2.2. Eligibility criteria

PROMs were included in the review if they met the following criteria: (1) standardized instrument/survey that is used for measuring health outcomes (eg symptoms, quality‐of‐life, functional status) reported directly by the patient and using a range of modes of delivery, including computerized‐adaptive testing (CAT); (2) validated, that is, there was published statistical analyses establishing reliability (eg Cronbach's alpha22) and validity of the scale(s), including construct validity (eg factor analyses, item‐response modelling, convergent and discriminant validity), criterion‐related validity (eg concurrent and predictive validity), or analyses of known group differences; (3) validation analyses were conducted on an English language version of the instrument, either in the original validation paper or subsequently and (4) the measure assesses generic health status OR is a condition‐specific PROM from one of the included conditions (see Results, Table 2). To be included, it was not required that a survey be described as a ‘PROM’ in its original development, but it needed to measure patient‐reported health outcomes as per criterion (1).

TABLE 2.

Included PROMs by disease group

Disease group Diseases PROMs
Musculoskeletal Back pain and problems, Osteoarthritis, Rheumatoid arthritis 42
Generic 39
Cancer Lung cancer, Bowel cancer, Breast cancer, Prostate cancer, Pancreatic cancer, Brain and central nervous system cancer 32
Gastrointestinal Chronic liver disease, Inflammatory bowel disease (IBD) 30
Neurological Dementia, Epilepsy, Migraine, Parkinson's disease, Delirium 25
Mental health Anxiety, Depression, Psychological distress, Alcohol use disorders 23
Cardiovascular Coronary heart disease, Stroke, Atrial fibrillation and flutter, Non‐rheumatic valvular disease, Cardiomyopathy, Hypertension 22
Reproductive and maternal Genital prolapse, Polycystic ovarian syndrome, Heavy menstrual bleeding 20
Hearing and vision Hearing loss, Vision loss, Cataracts 15
Respiratory Chronic obstructive pulmonary disease, Asthma 14
Endocrine Diabetes 13
Injuries and trauma Burns 10
Infectious HIV/AIDs 10
Kidney and urinary Chronic kidney disease 7
Skin Dermatitis and eczema 7
Oral Dental caries, Severe tooth loss 4
Blood and metabolic Iron‐deficiency anaemia 2
Total 315

For criterion (4), conditions were selected by examining the Australian Institute of Health and Welfare's (AIHW’s) list of high burden diseases,23 which largely reflected international trends.24 Reproductive and maternal conditions were also added based on consultation with the project funder. These conditions are grouped by International Classification of Diseases (ICD‐10) disease groups.25

2.3. Additional searches: Snowballing, scoping published reviews and grey literature

When reviewing validation papers, researchers noted any additional potential PROMs, adding them to the list for scoping (ie snowballing). Searches for other PROMs in Scopus, Google Scholar and Google Search were also performed using terms for both specific conditions and broader disease groups. Websites that list PROMs, such as the International Consortium for Health Outcomes Measurement (ICHOM),26 were checked. Researchers also searched for recent systematic and other reviews on the topic, reading these papers to ensure as far as possible no relevant PROMs were missed.
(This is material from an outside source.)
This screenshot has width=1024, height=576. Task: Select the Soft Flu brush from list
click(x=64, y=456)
2.4. Screening and data extraction

Citations returned from the database searches were downloaded into Endnote and duplicates were removed. Titles and abstracts were then exported to Microsoft Excel for a simultaneous process of screening against inclusion criteria and preliminary data extraction. Preliminary data extraction involved documenting the relevant disease group (where applicable, from Table 2) and condition(s) reported in the abstract, plus any PROMs mentioned by name, for all citations meeting the inclusion criteria. In the few cases where there was not sufficient information in the abstract to assess eligibility or extract data, the full text of the paper was examined.
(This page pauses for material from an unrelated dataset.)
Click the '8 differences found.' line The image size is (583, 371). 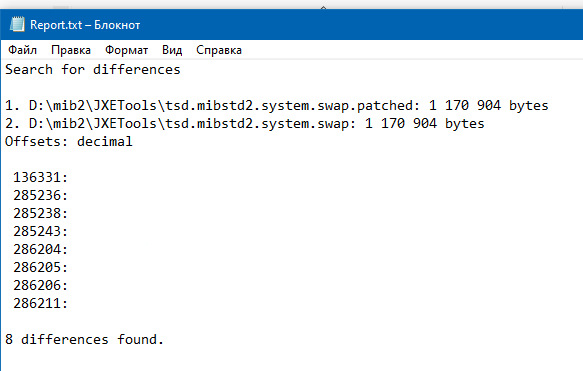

In the second stage, PROMs labelled with conditions from our list were reviewed in detail. These were distributed amongst members of the research team by disease group (eg KC reviewed all PROMs for the included musculoskeletal conditions). Researchers searched for the original validation paper(s) for each PROM to fill in data on country, year and process of validation and PROM domains/dimensions; they documented the number of times the validation paper had been cited in Google Scholar as an indicator of how widely the PROM was used in published research. Researchers then scoped more recent papers using the PROM, selecting an exemplar study, ideally from 2012 or later to indicate currency. Reports or other clinical or policy‐focused evidence of use were also searched for online and documented when identified. While conducting the review and extracting data, researchers recorded trends and issues in the development, validation and application of PROM. These included: recurrent patterns in the types of PROMs published (generic and condition‐specific), the terminology used to describe them, modes of delivery and contemporary issues in their use (eg validity, use of technology). These were identified from reviewing the PROMs papers and examining the systematic reviews used for snowballing.

3. RESULTS

A total of 6453 citations were returned from the database search. Following removal of duplicates, 3450 titles/abstracts were exported to Excel for screening and preliminary data extraction (Figure 1). This led to the identification of 255 PROMs, both generic and from conditions in Table 2.

FIGURE 1.

FIGURE 1

Flow chart of the rapid review to identify validated PROMs

A further 200 PROMs were identified through additional searches, amounting to 455 PROMs evaluated. Of these, 315 met all inclusion criteria and were included in this review (Appendix S1). PROMs were excluded at this stage for a number of reasons including insufficient evidence of validation or lack of validation in English, measures were a clinical assessment tool (ie used by clinicians) or not yet sufficiently validated for use as a PROM, the measure was too generally described or lacked appropriate standardization to be adequately validated (eg general reports of numeric rating scales, visual analogue scales, the Patient Global Assessment27), or the information available online was too limited to assess eligibility.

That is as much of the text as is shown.